Councilman Mike Sykes suggested not levying all the urban renewal or CARA taxes that could be collected. This would funnel more money to the city and other local taxing districts, and Sykes said he’d like to see the numbers on what effect that would have. Councilor Rich Kellum backed him up, saying it’s a good question that deserves an answer.

It’s up to the committee to recommend a budget to the city council for final action. All the committee did on Thursday was talk. It didn’t vote on anything and plans to meet again at 6:30 Tuesday. Anyone interested in the nitty-gritty can watch live coverage on the city’s website. YouTube videos of past sessions, including the one Thursday, are also posted there. Thursday’s should be available sooner or later, but at 10:30 this morning it’s not there yet. (hh)



9 responses to “City budget gives Maple Lawn a year”

  1. Gordon L. Shadle says:

    Pre-schools aren’t worth the expense. They simply do not produce the desired outcome.

    https://thefederalist.com/2018/08/13/why-preschool-doesnt-usually-do-much-good-for-small-children/

    And HALLELUJAH! Finally, a few councilors have the courage to challenge the sacred cow (CARA). This should be an easy ox to gore.

    • J. Jacobson says:

      I’m sorry, but citing The Federalist on the value of preschool education is akin to citing Pol Pot for how to deal with problem citizenry. Or maybe asking Kim Jong un the proper way to deal with ambitious relatives. Or, citing Karl Marx to prop-up capitalism. There are several others too gruesome to even consider.

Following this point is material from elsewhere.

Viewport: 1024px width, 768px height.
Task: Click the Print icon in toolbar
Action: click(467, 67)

    • Ray Kopczynski says:

      “Councilman Mike Sykes suggested not levying all the urban renewal or CARA taxes that could be collected. This would funnel more money to the city and other local taxing districts, and Sykes said he’d like to see the numbers on what effect that would have. Councilor Rich Kellum backed him up, saying it’s a good question that deserves an answer”

      High-level view shows how much is being taken for Urban Renewal. You can easily see it on your own property tax statement and the specific amounts here:
      https://www.cityofalbany.net/propertytax

      And how the total stacks up in the 2019 budget (Albany Revitalization Agency):
      http://budget.cityofalbany.net/#!/year/2019/operating/1/department?vis=percentageChart

    • Jessica Nielsen says:

      Seriously? Preschools aren’t effective?
      I think countless studies would disagree with you.
      Also, are you at all familiar with the types of services Maple Lawn provides? It’s not just a glorified daycare. They cover all basic curriculum, they’re the only fully inclusive classroom in this area, they provide special needs services and related therapies…. need I go on?

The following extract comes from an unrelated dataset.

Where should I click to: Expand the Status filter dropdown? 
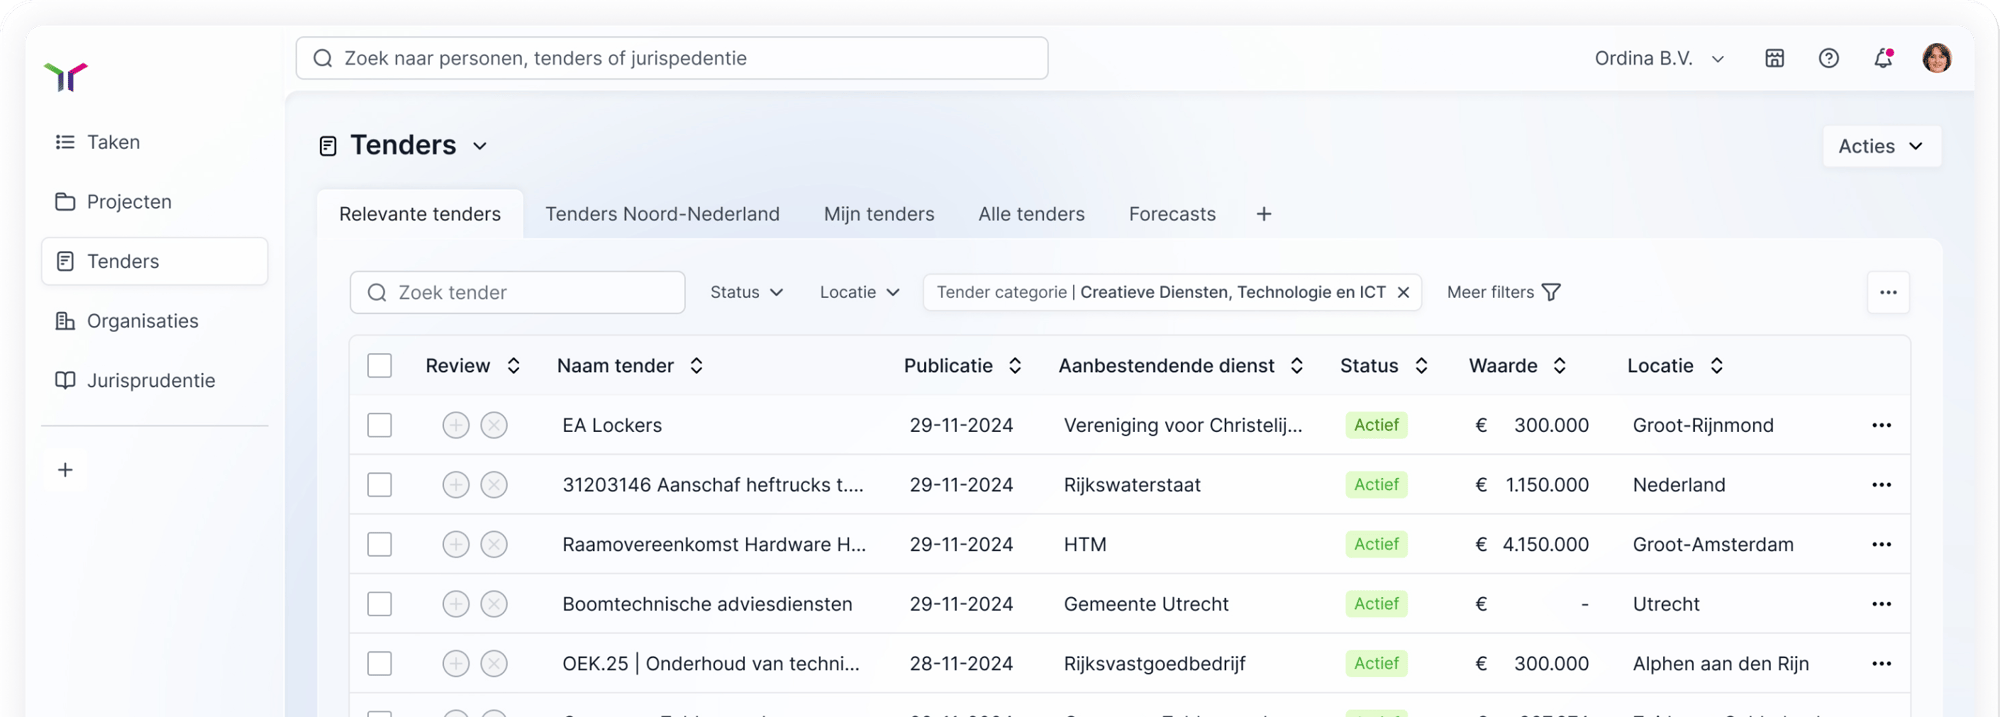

  2. Rachel La Brasseur says:

    For those of us in the community that have had our children involved in the activities at Maple Lawn, know that this is much more than just a preschool! It’s ridiculous to me that our mayor is all about saving a dilapidated church to use as a community center, but doesn’t even bat an eye at closing Maple Lawn.

  3. Cheryl P says:

    “Mayor Sharon Konopa wants the city to consider a fee added to monthly utility bills to help support emergency services. She says this would force non-taxpaying entities — churches, health-care facilities and homeless shelters — to help pay for police and fire protection, which together cost more than the city gets in property taxes.”

    It’s a load of horse manure. It’s not the ‘non-paying entities’ that will be footing the bill, it’s everyone else. We already pay an ungodly amount for sewer (in relation to water intake)!

  4. Richard Vannice says:

    Does the Mayor include the City in being billed for utilities they do not provide – Electricity, Natural Gas? It might not add much additional cost to the city but the council is concerned about revenue. Think before you consider this idiotic proposal further.

  5. Bill Kapaun says:

    The City ALREADY has a “fee” added to our utility bills.
    And don’t forget the 5% Franchise Fee that’s hidden in your electric bill in addition to the amount shown.